Initially, the plaque samples were cultured for P. gingivalis and later from the positive culture of P. gingivalis, strain variability was done by using arbitrarily primed-PCR (AP-PCR) and hetroduplex-PCR.

Laboratory procedure

Samples were collected and sent to laboratory on the same day. Anaerobic culture specific for P. gingivalis was done. From the positive P. gingivalis culture samples, bacterial DNA was extracted and was taken for AP-PCR and heteroduplex-PCR analyses separately for the detection of P. gingivalis strain variability.

Culture

Sample received in the transport medium (RTF, containing 0.1 M ethylenediaminetetraacetic acid, 4.8% Na2 CO3, 1% dithiothreitol [freshly prepared] 20 ml, resazurin 0.1%, and distilled water) was first vortexed and then inoculated in enriched and selective culture medium according to the requirement for P. gingivalis, i.e., blood agar as enriched medium with hemin and Vitamin K. It was incubated at 37°C for 3–4 days in anaerobic jar, in strictly anaerobic condition (CO210 %; H210 %; N280 %). After incubation, the plates were removed, and the colony characteristics were noted [Figure 1]. Organisms were confirmed by Gram staining and key biochemical reactions (no glucose fermentation, indole production, and positive hemagglutination).{Figure 1}

DNA extraction procedure

From the positive culture samples, bacterial inoculum (small amount of substance containing bacteria from a pure culture) was collected, and DNA extraction was carried out by modified proteinase-K method.

Arbitrarily primed-polymerase chain reaction procedure

Extracted DNA was amplified with the help of AP-PCR procedure in a step-wise manner. At first, the set of PCR primer that was selected for carrying out AP-PCR analysis was OPA-13 and 5'-CAGCACCCA C-3' [Table 1]. Agarose gel electrophoresis was used to separate the mixed DNA that was obtained after AP-PCR procedure.{Table 1}

Heteroduplex-polymerase chain reaction

A two-step, nested PCR was performed for the amplification of P. gingivalis-specific gene. In the first step, universal prokaryotic primers (785, 422) were used to amplify the spacer region between 16s and 23s rRNA. This was followed by a second step where the first PCR products were used to amplify P. gingivalis-specific gene by employing universal primers (241) and P. gingivalis-specific primers (pg8) [Table 1].

All PCRs were performed at a total volume of 100 μl reaction mixture. For the first PCR step, 0.036 μg of primers 785 and 0.36 μg of primers 422 were used. For the second amplification step, 0.03 μg of each primer 241 and pg8 was used. DNA isolated from a reference strain of P. gingivalis (ATCC 33277) was used as positive control and was run simultaneously with all the positive patient samples.

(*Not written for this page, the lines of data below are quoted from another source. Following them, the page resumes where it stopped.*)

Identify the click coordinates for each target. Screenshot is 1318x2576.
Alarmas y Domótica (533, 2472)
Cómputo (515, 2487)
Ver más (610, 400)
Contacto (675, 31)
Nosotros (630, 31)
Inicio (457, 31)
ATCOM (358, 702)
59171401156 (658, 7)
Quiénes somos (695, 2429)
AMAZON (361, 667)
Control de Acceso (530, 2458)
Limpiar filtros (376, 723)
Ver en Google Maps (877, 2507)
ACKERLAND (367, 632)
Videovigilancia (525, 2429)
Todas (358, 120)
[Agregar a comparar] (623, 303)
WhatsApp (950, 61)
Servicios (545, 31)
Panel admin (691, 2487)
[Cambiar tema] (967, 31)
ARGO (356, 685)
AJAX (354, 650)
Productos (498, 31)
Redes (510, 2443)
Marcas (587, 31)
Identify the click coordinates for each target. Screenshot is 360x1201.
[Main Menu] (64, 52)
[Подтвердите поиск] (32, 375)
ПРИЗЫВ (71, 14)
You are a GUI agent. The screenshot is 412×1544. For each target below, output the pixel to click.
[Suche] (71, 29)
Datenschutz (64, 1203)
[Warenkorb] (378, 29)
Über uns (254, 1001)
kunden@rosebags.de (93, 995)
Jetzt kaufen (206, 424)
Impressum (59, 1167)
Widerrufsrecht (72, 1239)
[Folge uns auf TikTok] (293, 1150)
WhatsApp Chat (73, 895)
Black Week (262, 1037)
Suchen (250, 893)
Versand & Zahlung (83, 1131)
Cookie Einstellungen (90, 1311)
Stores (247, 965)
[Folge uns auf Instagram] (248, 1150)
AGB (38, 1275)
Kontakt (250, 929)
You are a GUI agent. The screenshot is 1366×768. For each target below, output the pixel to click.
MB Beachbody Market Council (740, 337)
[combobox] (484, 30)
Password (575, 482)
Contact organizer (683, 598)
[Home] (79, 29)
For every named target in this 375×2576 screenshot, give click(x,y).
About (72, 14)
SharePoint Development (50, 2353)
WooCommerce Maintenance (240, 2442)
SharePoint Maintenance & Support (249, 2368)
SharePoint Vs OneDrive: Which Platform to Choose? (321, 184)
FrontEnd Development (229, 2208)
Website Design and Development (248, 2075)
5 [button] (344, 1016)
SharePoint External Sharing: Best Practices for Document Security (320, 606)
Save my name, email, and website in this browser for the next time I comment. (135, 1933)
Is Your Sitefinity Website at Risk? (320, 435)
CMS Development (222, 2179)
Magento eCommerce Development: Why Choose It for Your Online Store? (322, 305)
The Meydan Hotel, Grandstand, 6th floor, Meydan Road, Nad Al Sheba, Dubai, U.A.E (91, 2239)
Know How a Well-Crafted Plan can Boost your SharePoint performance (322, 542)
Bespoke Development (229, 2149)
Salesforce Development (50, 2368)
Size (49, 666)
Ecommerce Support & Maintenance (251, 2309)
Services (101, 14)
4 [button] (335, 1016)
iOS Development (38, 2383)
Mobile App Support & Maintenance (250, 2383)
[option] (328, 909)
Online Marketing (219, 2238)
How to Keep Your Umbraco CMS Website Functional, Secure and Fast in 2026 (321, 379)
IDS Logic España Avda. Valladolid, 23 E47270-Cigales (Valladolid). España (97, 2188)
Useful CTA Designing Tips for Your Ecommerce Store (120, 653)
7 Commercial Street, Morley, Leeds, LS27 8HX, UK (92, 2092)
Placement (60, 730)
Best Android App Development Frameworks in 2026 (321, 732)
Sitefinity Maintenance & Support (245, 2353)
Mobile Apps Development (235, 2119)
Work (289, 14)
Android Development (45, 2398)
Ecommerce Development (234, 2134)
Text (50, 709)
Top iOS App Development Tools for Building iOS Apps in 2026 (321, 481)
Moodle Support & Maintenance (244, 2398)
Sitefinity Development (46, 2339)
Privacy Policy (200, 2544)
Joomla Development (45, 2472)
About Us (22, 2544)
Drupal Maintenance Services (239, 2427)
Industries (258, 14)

The amplified PCR products by the above-mentioned method were used for heteroduplex-PCR analysis. Equal quantities of amplified product from each clinical sample and control strain were mixed in a 0.2-ml PCR tube to make a final quantity of 12 μl. For the formation of heteroduplexes, the mixture was incubated at 95°C for 5 min to melt the double-stranded DNA followed by cooling to 25°C at the rate of 1°C per minute for re-annealing. The tubes were then immediately placed on ice and subjected to polyacrylamide gel electrophoresis for visualization of heteroduplexes.

Polyacrylamide gel electrophoresis procedure

The samples were loaded on to 10% polyacrylamide gel and electrophoresed at 120 V for 3.5 h. With each run, a molecular weight marker of 100–1500 bp was included.

 Results



The mean age of the patients in Group A was 42.20 ± 12.41 years; in Group B, it was 53.76 ± 8.75 years; this difference was statistically significant after applying independent t-test (P ≤ 0.001) [Table 2]. Out of the fifty patients in Group A, 16 patients were female and 34 were male. In Group B, out of the fifty patients, 20 were female and 30 were male. There was no significant difference in gender distribution among the two groups (P = 0.405) [Table 3].{Table 2}{Table 3}

Clinical parameters

Gingival index and plaque index

The mean PI score in Group A was 1.14 ± 0.11 and in Group B was 1.11 ± 0.04; however, the difference was found to be statistically insignificant (P = 0.071). Mean GI in Group A was 1.16 ± 0.10 and in Group B was 1.11 ± 0.04; this difference was found to be statistically significant (P < 0.001) [Table 4].{Table 4}

Bleeding on probing

BOP was present at all diseased sites. There was no significant difference in the mean percentage of sites with BOP among the two groups (P = 0.25) [Table 4].

Probing pocket depth

The mean PPD score (in millimeters) for Group A was 5.50 ± 0.61 mm and for Group B, it was 6.00 ± 0.70 mm. Independent sample t-test showed that the difference in PPD among the study groups was statistically significant (P < 0.001) [Table 4].

Clinical attachment level

The mean CAL score (in millimeters) for Group A was 1.56 ± 0.22 mm and for Group B, it was 2.14 ± 0.76 mm. The mean difference in CAL between Groups A and B was found statistically significant (P < 0.001) [Table 4].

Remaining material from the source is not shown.